Adam Zagoria covers basketball at all levels. He is the author of two books and an award-winning journalist whose articles have appeared in ESPN The Magazine, SLAM, Sheridan Hoops, Sports Illustrated, Basketball Times and in newspapers nationwide.
Knicks point guard Raymond Felton has a fractured right pinkie that could keep him out 4-6 weeks, Newsday reported.
“It was basically purple when I got up this morning,” Felton said of his finger during an interview on MSG at halftime of the Knicks’ 99-97 victory over the Phoenix Suns, according to The New York Times. “It’s sore, and it hurts. Even though I really haven’t been myself the last couple of games shootingwise, I still want to be out there for my teammates no matter what. I can care less about stats as long as we win the game.”

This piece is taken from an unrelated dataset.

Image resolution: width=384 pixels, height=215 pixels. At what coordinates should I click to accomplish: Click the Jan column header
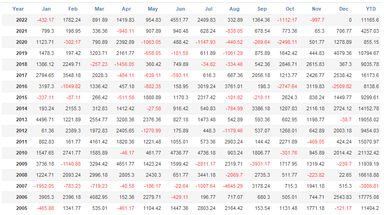point(47,9)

The Knicks (21-8) announced that Felton, who injured the finger in the third quarter of Tuesday’s loss to the L.A. Lakers, would return to New York and miss Friday’s game against Sacramento and that a course of action would then be determined.
Without both Felton and Carmelo Anthony (hyperextended knee), the Knicks held off the Suns thanks to game-tying and game-winning jump shots by J.R. Smith.Jason Kidd started in Felton’s place and finished with with a season-best 23 points, six rebounds and eight assists.
Anthony was scratched after injuring his knee against the Lakers when Marcus Camby collided with him while attempting a layup.
Anthony had previously missed four games this season due to a cut left hand and a sprained left ankle. The Knicks are now 3-2 in games without Anthony, the NBA’s second-leading scorer.
Woodson told reporters in Phoenix that Anthony would not need an MRI and could play Friday in Sacramento.
“They are a big part of what we do, and they log a lot of minutes,” Knicks coach Mike Woodson said of Felton and Anthony, according to the Times.
“Other guys have to step up. It’s just that simple.”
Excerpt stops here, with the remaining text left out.